I really don't know what the answer is, because downloading is never not going to be a problem. And as of now it's completely normalised and not just for mainstream films, which is the disturbing part. I could find a torrent for any dvd rip imaginable if I wanted to.
But, if this young peoples don't give a damn about a 200-pages book, for a DVD they would have to import, I don't think they even would download a non-dubbed movie at first. Especially a Japanese one. Especially an old one. Especially a B&W one.
I'm French, but I can tell you : paying £15 for the 2DVD set of Nosferatu, with the 80-pages book, that's something I will do in the next weeks cause it's cheap. It's unbelievably cheap. In France, it's something that would cost around 30€. With the currency change, I already own some Criterion (around a 100, including big frakking sets like the Cassavetes one). I could download them. It would cost me about nothing. But no, I choose to buy them, but 60€ in the Cassavetes set, having 15 days shipping, with a little chance for it to arrive in little pieces cause of the trip.

▸ **GIVEN EXERCISE**
Continue the comment about downloading films versus buying DVD sets, picking up after its final sentence.

▸ **MATERIAL SHOWN**
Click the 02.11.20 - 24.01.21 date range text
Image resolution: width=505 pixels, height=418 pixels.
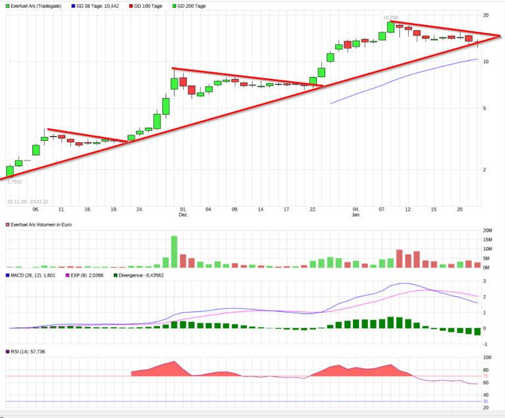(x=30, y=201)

==

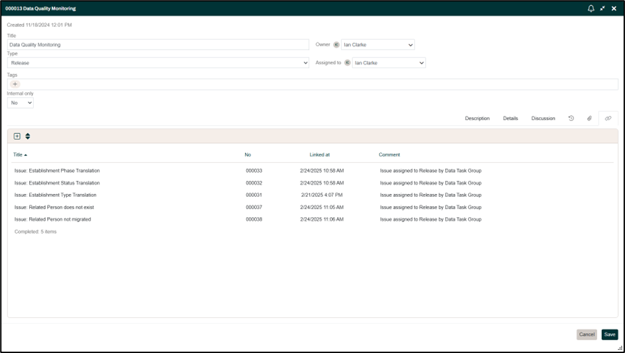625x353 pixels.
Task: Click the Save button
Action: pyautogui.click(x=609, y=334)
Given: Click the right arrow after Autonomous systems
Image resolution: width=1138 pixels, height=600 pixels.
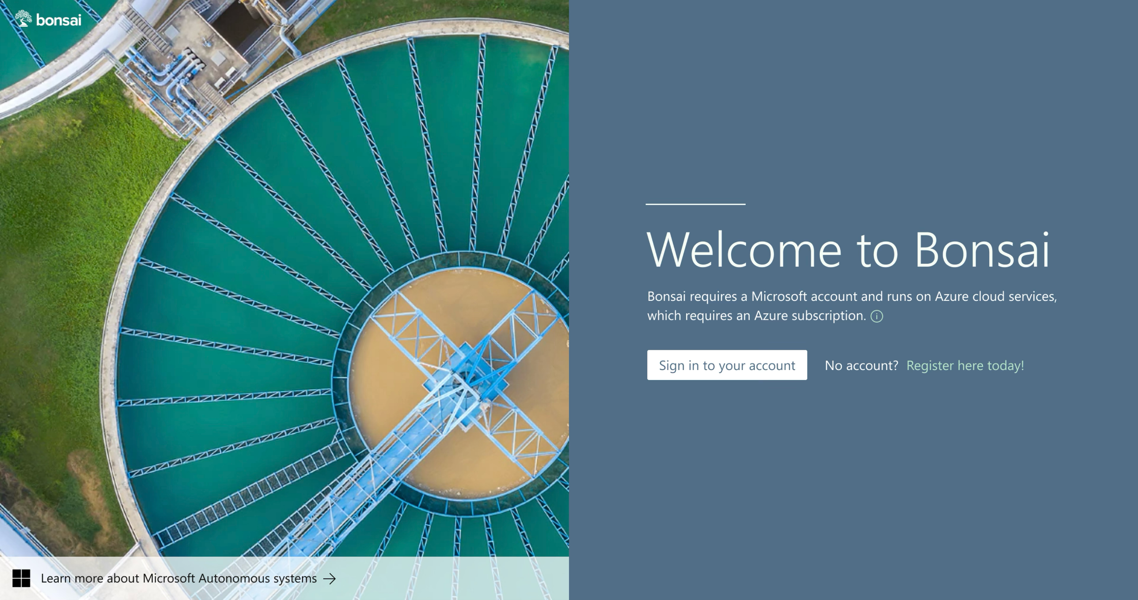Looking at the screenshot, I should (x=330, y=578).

▸ **ANSWER**
But, the fact is that paying £40-50 for discovering a movie, it's expensive. And, again, you can't expect everybody, especially the 'young generation' to be interested enough by Naruse to pay that amount in order to discover 3 of his movies (and I'm only 22). Even the connoisseurs don't always like them, so I can only laugh by thinking of a 16-old youngster going home after a Transformers screening and starting to download a Naruse movie.
So of course, there is a cultural problem behind all this (even if I think that it can help some movies to have a lot more visibility), but I honestly think that, if a release tank, or do not achieve to sell what it's supposed to, it's more cause it interests less people that it's supposed to than because it was downloaded.
When you're selling things that only interest 1 or 2000 people, you can't expect to sell 1 000 of them every year for 10 years.
That's what I thought. So it's like Carlotta and Wild Side. They can release things that only interest 1000 people cause they are funded by the government. So, in fact, they are also given money by the people who don't want to buy their releases.peerpee wrote: The UK taxpayer funds the BFI (via the UK Film Council) so thank the visionary BFI Video department and the UK taxpayer.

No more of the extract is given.